4. In addition to those who experience the intervention (the” treatment group”), there are others included in the design who do not experience the intervention (the “control group”). The two groups are alike in all characteristics that matter in determining the impacts, except in their exposure to the treatment.
5. In addition to the treatment and control groups, there is also a placebo group, whose members get whatever level of special attention is received by the treatment group, with the exception of the essential treatment posited to make an impact.
Without the fifth characteristic, it is not possible to know whether measured impacts are due to the intervention or to a “Hawthorne effect” (an improvement in outcomes produced by the psychological stimulus of being singled out and made to feel important, independent of the particular change introduced. When this occurs, the improved outcomes will disappear when the treatment stops being special).
6. Assignment to these groups is random
Without the fourth and sixth characteristics, the evaluation must rely completely on statistical techniques to control for the influence of factors other than the treatment. Unfortunately, no existing data or techniques can do this completely reliably.
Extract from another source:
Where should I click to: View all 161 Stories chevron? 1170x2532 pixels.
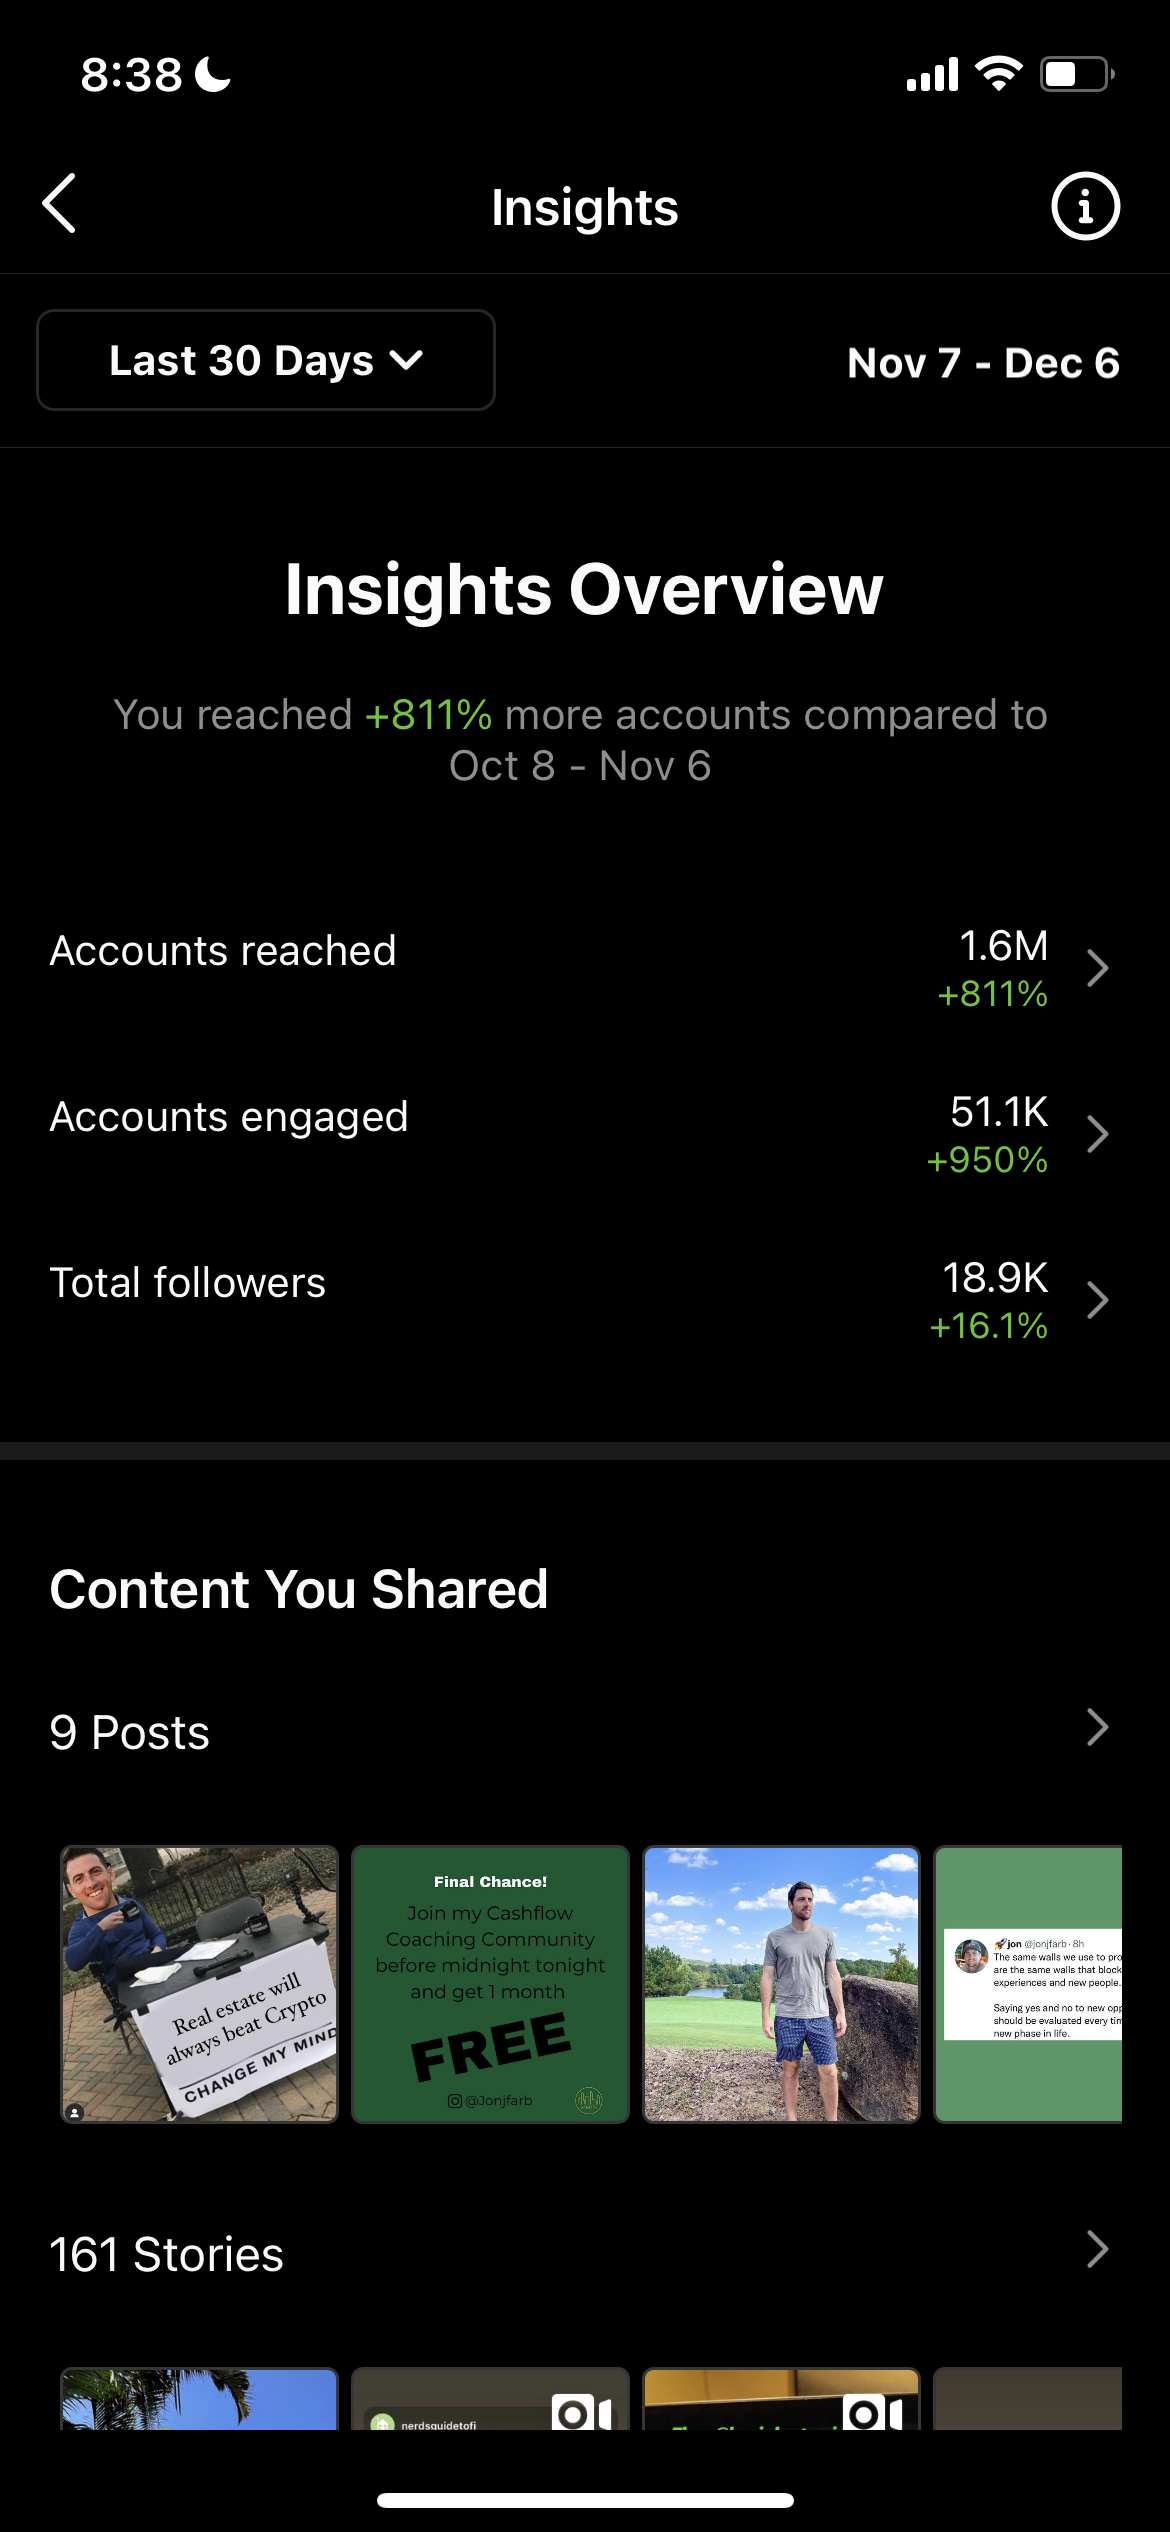[x=1097, y=2249]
Without these two characteristics, the most serious flaw is “selectivity bias,” arising when people who are particularly qualified or motivated select themselves or are selected by others to participate in the intervention.
7. Data on baseline, process, outputs, and impacts are collected and compared across the groups. These data include information about characteristics of the participants/subjects that might not have been completely randomized. The seventh characteristic facilitates correction for any departures from random assignment to the groups and yields information about the process, information that can help establish the causal links between treatment and impacts.
8. The evaluation phase is planned to last as long as required to observe an impact, based on available theory and evidence.
Without the eighth characteristic, estimates of the impact will be biased and wrong. True impacts may not be evident for months or sometimes years after the intervention or may require interventions that persist over time
9. Costs of the intervention—out of pocket costs and opportunity costs, if any, of the persons producing and experiencing the intervention—are measured.
Without the ninth characteristic, the cost-effectiveness of the intervention cannot be compared usefully with other successful interventions, for deciding which to replicate or scale up.
10. Results of the evaluation are related to other evaluations and communicated effectively to appropriate practitioners, researchers, and policy makers.
Without the tenth characteristic, the evaluation loses most of its potential value.